3. Reporting: Once you have registered your site you will be able to record your observations of the five target species by clicking on My Observations at the top of the page. All data entry is automated.
Finally, in the course of monitoring target species at your wetland, you may become interested in other dragonfly and damselfly species that you see. If you would like to submit any other observations about the odonate community at your site, you can do so at OdonataCentral. People who are already registered users of OC can use their credentials to login to the MDP site, but it is not backwards compatible—in other words, if you are registered on the MDP site your credentials will not work automatically on the OC site. We suggest new users use the same username and password to register for both MDP and OC. Please note that each record submitted to OdonataCentral MUST be accompanied by a photograph to allow species identification to be confirmed. Though not specific to migration, species reports from the same site over time could enable detection of changes in overall odonate biodiversity as well as shifts in distributions or emergence dates, and potential range extensions for different species.

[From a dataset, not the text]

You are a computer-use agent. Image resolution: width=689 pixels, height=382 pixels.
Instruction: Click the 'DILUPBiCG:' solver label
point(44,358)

Is there more that I can do at my pond?
Dr. Mike May, an MDP steering committee member and odonate expert at Rutgers University, is conducting a related investigation on the fat content of migrant dragonflies. You can help with this study if you live in the northeastern U. S. (from New Jersey northwards) or northern Canada and are willing to collect adults of any of the five main migratory species (Common Green Darner , Black Saddlebags, Wandering Glider, Spot-Winged Glider, or Variegated Meadowhawk). Dr. May is interested in early spring specimens of all 5 species, and in specimens of all except Common Green Darner taken in midsummer and fall. Specimens should be dried, not processed in acetone, and should have at least one intact forewing and hindwing. Specimens can be sent to Dr. May at Department of Entomology, Blake Hall, 93 Lipman Drive, Rutgers University, New Brunswick, NJ 08901-8524, U.S.A.
MDP may also institute a variety of different studies conducted across a shorter time span than Pond Watch and Migration Monitoring, to address specific research questions as they arise. For example, we recently completed an analysis of stable hydrogen isotope ratios in Common Green Darner wings, with the help of specimens collected by volunteers. These ratios allow us to determine the distance a dragonfly traveled from the wetland in which it developed, and are giving us a better picture of migration distances and timing.
Similar projects involve monitoring and collecting exuviae of Common Green Darners by volunteers, to gain a clearer understanding of regional breeding and emergence patterns. Please check back to the MDP web site or sign-up for monthly e-newsletters to receive up-to-date information about these shorter-term projects.
Thank you for contributing your time and effort to increase our understanding of dragonfly migration throughout North America. We will provide regular feedback and reports to participants so you can see how you are making a difference!